Re: Hiawatha-Minnehaha Corridor - General Topics

Posted: May 31st, 2022, 8:24 pm
by Tcmetro
A look at the 280/Como U-Haul shows rates of appx. $15-$40 per sq. ft. per year. Cushman & Wakefield says the Grade A office rental rate in Downtown Minneapolis is $34 per sq. ft., so I guess storage units are money printing factories.

Re: Hiawatha-Minnehaha Corridor - General Topics

Posted: May 31st, 2022, 8:38 pm
by Mdcastle
Maybe you shouldn't be living in an apartment if you need a self-storage facility to hold your stuff? Although I do wonder how much of it is people that see those "tiny house" shows on TV or have a fascination with living in a downtown loft but won't give up their detached house volume of stuff as opposed to other people using them for other purposes.

The last time we talked about this, someone mentioned that they were increasingly being used by eBay and Amazon sellers for inventory storage as well as the usual hoarders and people in the middle of moving.

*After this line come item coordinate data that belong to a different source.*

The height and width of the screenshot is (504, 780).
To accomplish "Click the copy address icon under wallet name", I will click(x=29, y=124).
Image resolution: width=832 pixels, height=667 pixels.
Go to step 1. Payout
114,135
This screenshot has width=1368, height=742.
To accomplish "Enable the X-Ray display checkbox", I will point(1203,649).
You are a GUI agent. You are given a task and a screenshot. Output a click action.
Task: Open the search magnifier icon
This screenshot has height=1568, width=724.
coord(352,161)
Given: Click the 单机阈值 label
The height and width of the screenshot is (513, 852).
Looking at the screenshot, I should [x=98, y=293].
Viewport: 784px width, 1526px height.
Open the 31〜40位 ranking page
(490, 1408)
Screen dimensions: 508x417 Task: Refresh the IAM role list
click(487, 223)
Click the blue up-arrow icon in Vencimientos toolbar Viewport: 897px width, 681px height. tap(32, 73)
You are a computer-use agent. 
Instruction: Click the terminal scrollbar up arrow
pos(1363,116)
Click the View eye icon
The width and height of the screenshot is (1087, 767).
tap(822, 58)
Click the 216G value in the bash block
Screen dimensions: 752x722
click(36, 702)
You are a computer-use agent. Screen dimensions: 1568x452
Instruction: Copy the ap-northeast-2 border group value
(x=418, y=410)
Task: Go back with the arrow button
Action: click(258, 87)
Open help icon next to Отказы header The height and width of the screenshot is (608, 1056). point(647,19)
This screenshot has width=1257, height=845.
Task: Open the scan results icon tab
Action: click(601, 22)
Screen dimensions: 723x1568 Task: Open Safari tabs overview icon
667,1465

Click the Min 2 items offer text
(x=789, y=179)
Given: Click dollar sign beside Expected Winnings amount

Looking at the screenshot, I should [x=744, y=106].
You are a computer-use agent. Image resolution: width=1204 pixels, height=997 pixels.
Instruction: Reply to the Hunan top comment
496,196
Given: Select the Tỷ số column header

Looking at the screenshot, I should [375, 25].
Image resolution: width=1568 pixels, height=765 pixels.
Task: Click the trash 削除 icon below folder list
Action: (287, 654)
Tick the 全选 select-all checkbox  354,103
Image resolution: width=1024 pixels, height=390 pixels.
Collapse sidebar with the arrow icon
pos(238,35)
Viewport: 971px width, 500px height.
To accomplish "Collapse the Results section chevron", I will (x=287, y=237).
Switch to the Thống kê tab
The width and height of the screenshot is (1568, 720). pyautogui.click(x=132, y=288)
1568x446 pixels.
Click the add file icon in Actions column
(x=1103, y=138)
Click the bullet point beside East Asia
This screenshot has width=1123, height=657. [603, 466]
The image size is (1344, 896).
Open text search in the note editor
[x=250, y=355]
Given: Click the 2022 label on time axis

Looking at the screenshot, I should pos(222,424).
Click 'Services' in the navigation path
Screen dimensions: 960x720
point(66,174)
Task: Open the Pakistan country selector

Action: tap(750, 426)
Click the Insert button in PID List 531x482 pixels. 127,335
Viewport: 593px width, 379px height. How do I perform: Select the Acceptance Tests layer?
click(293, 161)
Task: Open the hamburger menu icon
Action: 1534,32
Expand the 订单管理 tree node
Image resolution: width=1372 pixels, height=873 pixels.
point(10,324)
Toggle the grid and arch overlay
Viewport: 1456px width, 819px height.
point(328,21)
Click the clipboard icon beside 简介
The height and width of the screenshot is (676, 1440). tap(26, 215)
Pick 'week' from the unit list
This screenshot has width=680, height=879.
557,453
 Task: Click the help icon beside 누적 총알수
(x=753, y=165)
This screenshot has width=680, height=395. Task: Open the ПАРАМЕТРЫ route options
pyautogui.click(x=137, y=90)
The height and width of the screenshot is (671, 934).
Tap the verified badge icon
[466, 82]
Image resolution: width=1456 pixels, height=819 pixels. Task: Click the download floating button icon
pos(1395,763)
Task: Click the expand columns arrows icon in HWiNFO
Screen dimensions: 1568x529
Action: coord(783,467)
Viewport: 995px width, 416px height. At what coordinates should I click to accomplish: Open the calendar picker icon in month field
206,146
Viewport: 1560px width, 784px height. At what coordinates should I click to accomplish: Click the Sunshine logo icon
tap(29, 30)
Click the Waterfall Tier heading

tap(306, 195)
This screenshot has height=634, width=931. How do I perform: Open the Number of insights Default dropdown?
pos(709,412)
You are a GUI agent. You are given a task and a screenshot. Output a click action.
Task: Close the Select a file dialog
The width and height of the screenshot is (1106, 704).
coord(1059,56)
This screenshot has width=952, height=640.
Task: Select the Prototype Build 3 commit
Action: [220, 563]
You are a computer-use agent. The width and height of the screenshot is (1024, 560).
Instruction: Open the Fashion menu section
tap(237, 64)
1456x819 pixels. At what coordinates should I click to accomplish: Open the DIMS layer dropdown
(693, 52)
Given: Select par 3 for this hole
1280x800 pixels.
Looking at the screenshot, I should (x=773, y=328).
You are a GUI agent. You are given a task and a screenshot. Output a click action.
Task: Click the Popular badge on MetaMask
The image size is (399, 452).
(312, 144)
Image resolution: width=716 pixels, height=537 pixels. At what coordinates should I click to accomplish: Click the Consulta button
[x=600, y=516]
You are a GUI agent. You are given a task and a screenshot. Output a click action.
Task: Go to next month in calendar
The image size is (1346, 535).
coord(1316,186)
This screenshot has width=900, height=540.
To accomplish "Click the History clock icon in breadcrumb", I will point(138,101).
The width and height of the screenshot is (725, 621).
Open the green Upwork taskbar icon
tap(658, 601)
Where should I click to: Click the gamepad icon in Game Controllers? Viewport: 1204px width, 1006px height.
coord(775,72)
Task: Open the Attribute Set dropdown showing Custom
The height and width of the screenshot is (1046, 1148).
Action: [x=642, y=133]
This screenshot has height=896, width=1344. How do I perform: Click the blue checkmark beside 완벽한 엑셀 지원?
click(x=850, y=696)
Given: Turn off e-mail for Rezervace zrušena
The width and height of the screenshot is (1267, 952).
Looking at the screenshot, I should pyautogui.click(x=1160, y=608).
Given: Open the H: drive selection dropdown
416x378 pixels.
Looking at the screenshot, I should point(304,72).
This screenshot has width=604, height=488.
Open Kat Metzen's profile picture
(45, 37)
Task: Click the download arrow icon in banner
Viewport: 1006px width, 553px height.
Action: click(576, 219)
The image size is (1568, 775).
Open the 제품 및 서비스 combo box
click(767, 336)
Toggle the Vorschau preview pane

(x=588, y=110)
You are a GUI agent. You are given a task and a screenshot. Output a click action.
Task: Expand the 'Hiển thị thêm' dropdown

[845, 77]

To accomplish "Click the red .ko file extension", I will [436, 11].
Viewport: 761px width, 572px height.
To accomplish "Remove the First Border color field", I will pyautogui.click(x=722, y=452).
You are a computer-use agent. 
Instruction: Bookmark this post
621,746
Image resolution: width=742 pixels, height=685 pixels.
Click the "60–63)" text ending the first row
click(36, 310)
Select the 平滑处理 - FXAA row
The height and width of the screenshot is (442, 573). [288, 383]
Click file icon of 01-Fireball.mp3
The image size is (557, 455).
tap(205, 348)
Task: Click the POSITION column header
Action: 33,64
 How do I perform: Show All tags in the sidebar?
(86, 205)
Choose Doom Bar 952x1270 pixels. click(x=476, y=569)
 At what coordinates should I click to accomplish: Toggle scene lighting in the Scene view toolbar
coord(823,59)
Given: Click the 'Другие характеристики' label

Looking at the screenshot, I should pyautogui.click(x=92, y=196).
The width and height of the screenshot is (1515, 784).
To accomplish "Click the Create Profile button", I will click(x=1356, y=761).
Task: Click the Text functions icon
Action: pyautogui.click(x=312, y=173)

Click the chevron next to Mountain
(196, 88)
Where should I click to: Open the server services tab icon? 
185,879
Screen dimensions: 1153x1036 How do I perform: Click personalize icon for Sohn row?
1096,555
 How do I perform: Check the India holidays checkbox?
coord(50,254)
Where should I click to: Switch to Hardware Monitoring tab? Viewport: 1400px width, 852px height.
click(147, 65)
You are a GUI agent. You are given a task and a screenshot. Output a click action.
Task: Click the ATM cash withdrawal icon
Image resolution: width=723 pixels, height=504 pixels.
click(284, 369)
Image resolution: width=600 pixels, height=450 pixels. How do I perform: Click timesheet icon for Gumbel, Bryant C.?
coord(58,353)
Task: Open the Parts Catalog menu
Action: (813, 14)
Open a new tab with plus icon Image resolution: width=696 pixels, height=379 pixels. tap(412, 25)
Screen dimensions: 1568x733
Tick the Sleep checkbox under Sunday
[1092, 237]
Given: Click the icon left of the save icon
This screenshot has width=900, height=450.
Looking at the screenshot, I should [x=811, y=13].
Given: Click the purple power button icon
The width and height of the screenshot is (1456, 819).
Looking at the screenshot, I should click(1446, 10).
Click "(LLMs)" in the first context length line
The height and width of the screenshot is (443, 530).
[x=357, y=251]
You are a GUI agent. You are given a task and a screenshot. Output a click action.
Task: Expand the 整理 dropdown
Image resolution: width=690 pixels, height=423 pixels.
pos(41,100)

As far as Bloomington "allowing it to replace an industry", my recollection at the time it was a by-right use so the city couldn't stop it. That particular one and a very highly visible one on Lyndale is when the city took notice and put a moratorium on them until they could revise the ordinances:

Current restrictions:

Not in the Lyndale Ave Retrofit Study Area
Not in protected industrial areas
Not within 1/2 mile of LRT/aBRT stations
At least 500 feet from residential.
RV / boat storage spaces required.

The last is because recently the city quit granting variances for parking RVs in front of houses due to the amount of staff time they were taking up and them creating / inflaming neighborhood feuds- , so they're trying to make sure reasonable alternatives are created.